Start of Extracted information
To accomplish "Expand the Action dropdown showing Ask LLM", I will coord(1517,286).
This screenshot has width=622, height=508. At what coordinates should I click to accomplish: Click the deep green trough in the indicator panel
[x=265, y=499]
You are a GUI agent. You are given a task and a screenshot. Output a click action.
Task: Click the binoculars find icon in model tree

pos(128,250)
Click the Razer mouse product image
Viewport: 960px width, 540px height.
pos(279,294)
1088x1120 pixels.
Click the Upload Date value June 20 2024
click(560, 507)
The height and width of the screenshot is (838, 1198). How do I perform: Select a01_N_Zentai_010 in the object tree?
End of Extracted information
### Problem requirements
Please return exactly the lines that run from the line with "This screenshot has" through the end of the records above, both included, and nothing more.

### Task response
This screenshot has width=622, height=508. At what coordinates should I click to accomplish: Click the deep green trough in the indicator panel
[x=265, y=499]
You are a GUI agent. You are given a task and a screenshot. Output a click action.
Task: Click the binoculars find icon in model tree

pos(128,250)
Click the Razer mouse product image
Viewport: 960px width, 540px height.
pos(279,294)
1088x1120 pixels.
Click the Upload Date value June 20 2024
click(560, 507)
The height and width of the screenshot is (838, 1198). How do I perform: Select a01_N_Zentai_010 in the object tree?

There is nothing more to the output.